Адажио синих озер

Николай Аба-Канский
ВПЕЧАТЛЕНИЕ

Запутался алый закат
В смолистых сосновых ветвях.
Рядами угрюмые ели стоят,
Кукушка кукует молчанию в лад,
Цветы засыпают в полях.

Стоит неподвижно камыш,
В немых отражаясь волнах,
Мелькнет серой тенью летучая мышь
И канет в ночную бездонную тишь –
Бесследно исчезнет впотьмах.

Бесшумно струится туман,
Как мох на осиновых пнях,
Молчит, не играет упругий фонтан
В ночном бледном сумраке северных стран,
Затерянный в белых садах.

Всё спит. Только светлая тень
Зарю повстречает в лугах –
То бродит мечтатель, отвергнувший день,
Кому под звездою скитаться не лень
С букетом ромашек в руках.


ДАЛЕКОМУ ДРУГУ

Друг мой далекий, друг незнакомый –
Бездна меж нами лежит:
Вы своего не покинете дома,
Я не покину свой скит.

Руки у нас не сомкнутся в пожатье,
Взглядом не встретимся мы,
И семиструнным гитарным заклятьем
Не отогнать нам зимы.

Свидеться в жизни судьбой не дано нам –
Только в бесплотной Сети…
Были всегда музыкальным каноном
Трудные наши пути…


АРИОН

Певец Арион плыл на корабле. День прошел, и ночь прошла, и много дней прошло, и много ночей. И захотелось матросам убить Ариона. Они вынули кривые тусклые ножи и обступили его. «Мы убьем тебя, Арион!»

«За что вы хотите меня убить?»

«За то, что бел и красив, как бог, а мы черны, заскорузлы и волосаты. За то, что твои руки похожи на руки ребенка, а наши – на клешни крабов. Мы убьем тебя, Арион!»

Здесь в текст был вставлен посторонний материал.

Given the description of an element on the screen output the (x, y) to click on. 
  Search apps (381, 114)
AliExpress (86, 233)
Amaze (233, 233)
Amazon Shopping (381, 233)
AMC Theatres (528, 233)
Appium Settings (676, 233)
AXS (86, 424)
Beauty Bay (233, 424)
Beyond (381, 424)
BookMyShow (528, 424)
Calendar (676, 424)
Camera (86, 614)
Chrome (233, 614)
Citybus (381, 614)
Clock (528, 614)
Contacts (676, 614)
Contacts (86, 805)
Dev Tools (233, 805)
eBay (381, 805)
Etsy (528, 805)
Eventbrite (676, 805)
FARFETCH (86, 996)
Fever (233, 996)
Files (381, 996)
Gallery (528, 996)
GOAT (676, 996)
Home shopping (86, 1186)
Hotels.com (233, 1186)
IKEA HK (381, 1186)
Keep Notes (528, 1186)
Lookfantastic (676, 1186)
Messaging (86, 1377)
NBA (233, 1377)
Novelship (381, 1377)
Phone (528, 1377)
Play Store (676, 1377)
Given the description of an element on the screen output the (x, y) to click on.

«За что вы хотите меня убить?»

«За то, что ты день и ночь играешь на лире и поешь чудные песни, а мы от зари до зари рвем жилы в каторжном труде, тянем канаты и месим смолу, а из наших глоток продирается лишь хриплая ругань. Мы убьем тебя, Арион!»

«За что вы хотите меня убить?»

«За то, что тебя любят красивые и чистые женщины, а нам, в кабаках и притонах, достается одно отребье. Мы убьем тебя, Арион!»

«Убьете. Но дайте спеть в последний раз!»

«Пой. Это будет предсмертная песня. Мы убьем тебя, Арион!»

Арион достал лиру и запел. Он пел, но пение его изумило лишь чутких дельфинов и не проникло в ожесточенные завистливые души матросов. Арион допел и, не желая умирать от кривых ножей убийц, бросился в море.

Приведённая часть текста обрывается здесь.